I'd started my Facebook live challenge by saying "I will show up daily no matter what".
Christmas Day, birthdays, Sundays, I'd committed to my audience and myself that I would show up and stick to my word whatever happened in my life.
I believe how you do one thing is how you do everything and I wasn't about to quit that easily.
So I carried on for another few weeks, but my energy still continued to dip.
And as much as I feel sadness and all the feelings a human does, as a Coach there's a part of me that has to show up with a high amount of energy.
I go first, I lead the way, I provide the inspiration.
And showing up consistently on Facebook had honestly been life altering for me in a good way.
On Day #1 it took me over thirty minutes to press the 'go live' button. I was used to speaking on stages but Facebook lives were another thing altogether.
Talking into your phone, seeing the numbers of people watching and reading comments as you're going is multi tasking on another level!
Then I'd said that I wouldn't have any notes. I was always someone who presented behind slides, they were my comfort blanket.
And showing up everyday "no matter what" was a huge leap for me. I value my time off and actively promote this. My four hour workdays are well known and I almost always take weekends off.
Along the way I've become better on camera, someone who can speak on topics I love without notes and I'd enjoyed helping people to create different lives for themselves.
The issue though that I found with "No matter what" is that actually having a clause like this with yourself isn't always a good thing.
"No matter what" shouldn't override a feeling of "bad".
Showing up on social media amidst a pandemic was actually making me feel bad.
In fact I felt like I'd lost my voice.
I'd kept so much of my truth inside of me about how I really felt about what was happening that it actually stopped me from speaking at all.
So, that's when I knew I had to stop. I decided to come off social media for a while and stop my Facebook lives.
Even though I felt I'd let myself down and those around me, I needed to do it for me.
I needed to re-energise, I needed to gain a fresh perspective and I needed to get away from the hysteria I was seeing online.
And after just three days I felt totally different.
I think I needed to be able to differentiate the difference between resting and quitting.
A rest is temporary. Something that you do when you're tired, hungry or feel misaligned. Quitting is permanent.

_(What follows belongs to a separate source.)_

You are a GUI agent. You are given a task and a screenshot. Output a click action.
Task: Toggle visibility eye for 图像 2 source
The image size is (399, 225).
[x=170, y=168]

So, when we choose to rest for a while, it doesn't have to lead to quitting.
It's like when you go off the wagon for one day on a diet and you feel like there's no point carrying on (the old fashioned way of thinking).
But instead, we rest.
We take a day off, relax, exercise, meditate or journal.
We do all the things that make us feel re-energised to carry on our journey.
This is exactly the time to keep going.
This is exactly the time the world needs our energy and our light.
This is exactly the time to choose to rise for yourself and those around you.
I'll be starting my lives again soon as my rest stop has given me exactly what I needed.
The old me would have panicked and thought that I might as well just quit.
But I don't quit on the things that I'm aligned to do.
Taking a rest isn't something to be punished for, it shows we're human
Now that you know that resting is actually good for us and it doesn't have to lead to quitting, if you find that you need a break, take a rest, just don't quit (unless you want to).